RATIONALE: Long-acting slow effective release antiretroviral therapy (LASER ART) was developed to improve patient regimen adherence, prevent new infections, and facilitate drug delivery to human immunodeficiency virus cell and tissue reservoirs. In an effort to facilitate LASER ART development, “multimodal imaging theranostic nanoprobes” were created. These allow combined bioimaging, drug pharmacokinetics and tissue biodistribution tests in animal models.

METHODS: Europium (Eu3+)- doped cobalt ferrite (CF) dolutegravir (DTG)- loaded (EuCF-DTG) nanoparticles were synthesized then fully characterized based on their size, shape and stability. These were then used as platforms for nanoformulated drug biodistribution.

RESULTS: Folic acid (FA) decoration of EuCF-DTG (FA-EuCF-DTG) nanoparticles facilitated macrophage targeting and sped drug entry across cell barriers.
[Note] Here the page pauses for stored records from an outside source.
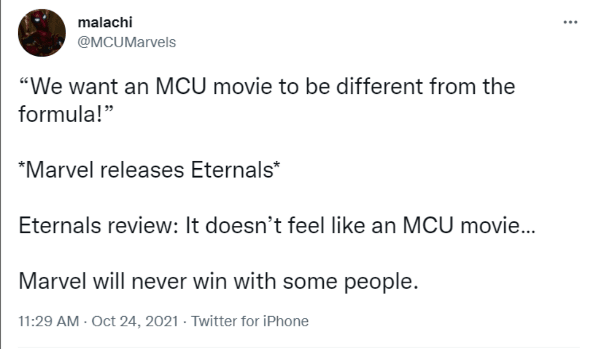Image resolution: width=595 pixels, height=349 pixels.
Task: Open the Twitter for iPhone source link
Action: [x=249, y=321]
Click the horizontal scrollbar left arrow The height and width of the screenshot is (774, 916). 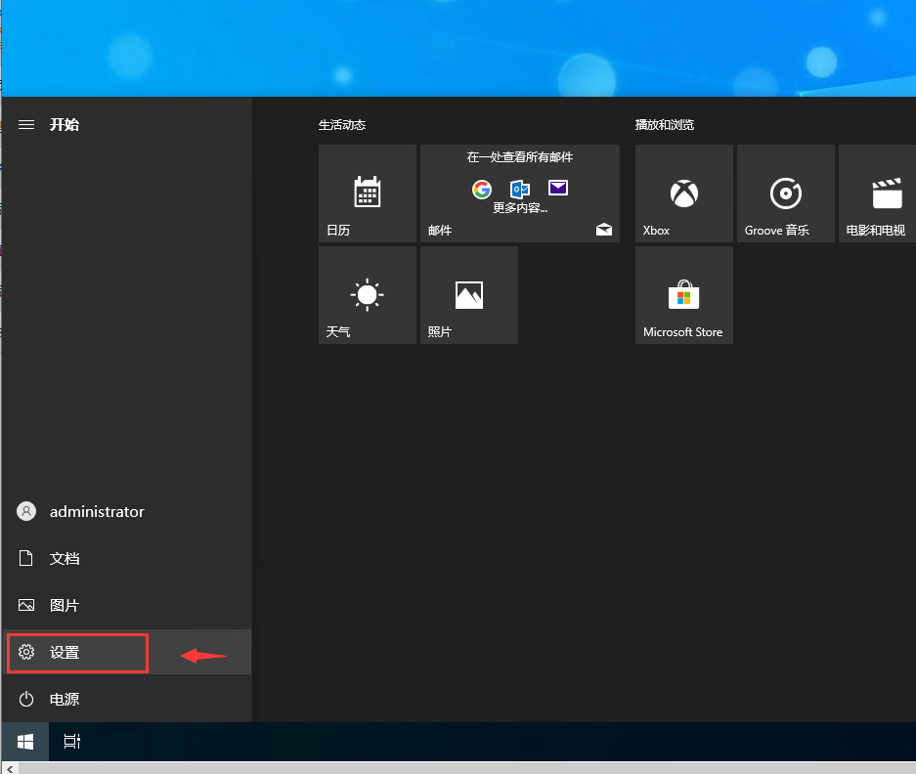tap(8, 768)
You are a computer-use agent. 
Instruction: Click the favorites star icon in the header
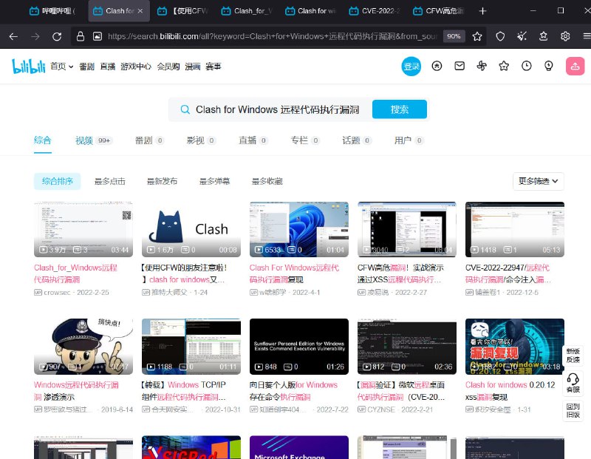pyautogui.click(x=504, y=66)
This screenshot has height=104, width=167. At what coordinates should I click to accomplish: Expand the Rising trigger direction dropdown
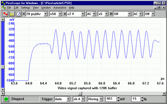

Macrophage uptake was higher for FA-EuCF-DTG than EuCF-DTG nanoparticles with relaxivities of r2 = 546 mM-1s-1 and r2 = 564 mM-1s-1 in saline, and r2 = 850 mM-1s-1 and r2 = 876 mM-1s-1 in cells, respectively. The values were ten or more times higher than what was observed for ultrasmall superparamagnetic iron oxide particles (r2 = 31.15 mM-1s-1 in saline) using identical iron concentrations. Drug particles were detected in macrophage Rab compartments by dual fluorescence labeling. Replicate particles elicited sustained antiretroviral responses. After parenteral injection of FA-EuCF-DTG and EuCF-DTG into rats and rhesus macaques, drug, iron and cobalt levels, measured by LC-MS/MS, magnetic resonance imaging, and ICP-MS were coordinate.

CONCLUSION: We posit that these theranostic nanoprobes can assess LASER ART drug delivery and be used as part of a precision nanomedicine therapeutic strategy.

Keywords: Antiretroviral drugs, dolutegravir, monocyte-derived macrophages, multimodal imaging, magnetic resonance imaging, confocal microscopy, rhesus macaques, rats and nanomedicines.